Science Theatre

Wonder By Thunder

Grade level: Upper elementary

Program description:  All weather forecasting begins with observing the current conditions to predict future weather.  Close examination of our rooftop weather station brings definition to students’ observations of the day’s weather.  A barometer, anemometer, hygrometer, thermometer, rain gauge, wind vane, weather balloons, and satellites are tools used to collect weather and atmospheric data.  The effect of geographic features such as mountains, oceans, rivers, and plains are discussed as the students create different storm phenomena in the laboratory.  Fog, lightning, thunder, tornadoes and hurricanes educate students as they explore the physical science principles involved in these dangerous weather conditions, including:

  • Bernoulli principle
  • Movement of air due to heating and cooling
  • Static electricity
  • Condensation and evaporation

Note:  Curriculum alignments based on requirements for Hamilton County, Tennessee including 3.8.spi.4, 3.8.spi.5, 3.9.spi.1, 4.8.spi.1, 4.8.spi.2, 4.8.spi.3, 5.8.spi.1, 5.8.spi.2, 5.8.spi.3, 5.8.spi.4



  • Sheet of paper (printer or copy paper)

Do this:

  1. Put the paper on the table so that the long sides go left and right.  Bring the short sides in so they meet in the middle and crease them.
  2. Place the folded paper near the edge of the table so that it looks like an upside down U.
  3. Put your mouth down even with the edge of the table and blow under the paper.  The paper doesn’t fly up, it goes flat!

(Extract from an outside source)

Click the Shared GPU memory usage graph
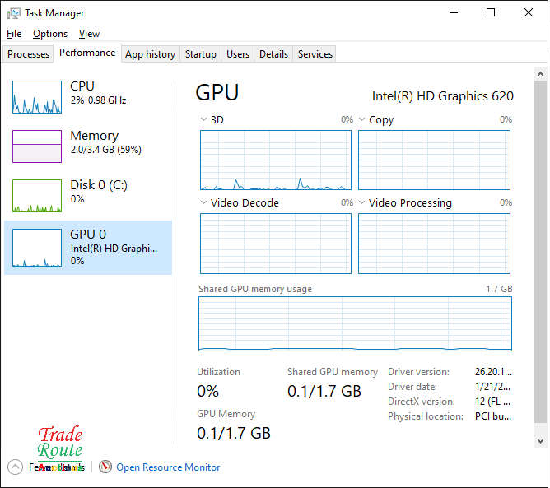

Outcome:  When the paper is standing up, the air pressure under and above the paper are the same.  When you blow under the paper, the fast moving column of air reduces the air pressure under the paper.  However, the air pressure the above the paper has stayed the same and is now more than the air pressure under the paper.  This air pressure is enough to push the paper down.



  • Wide-mouthed jar
  • Drinking straw
  • Tape
  • Balloon
  • Rubber band
  • Scissors
  • Piece of cardboard

Do this:

  1. Cut off the neck of the balloon and stretch it over the mouth of the jar. Stretch it tightly and fasten it with a rubber band so air cannot get out.
  2. Cut off one end of the straw at an angle to make it pointed. Tape the other end of the straw to the middle of the stretched balloon with the adhesive tape.
  3. Tape a piece of cardboard behind the jar so that the pointer touches it. Make a mark at that point.  Make small marks every ¼” above and below the line. Watch the barometer and record changes.

Outcome: When air pressure outside the jar gets higher, it pushes down on the balloon making the straw point up.  When air pressure get lower, it pushes up on the balloon from the inside making the straw point down.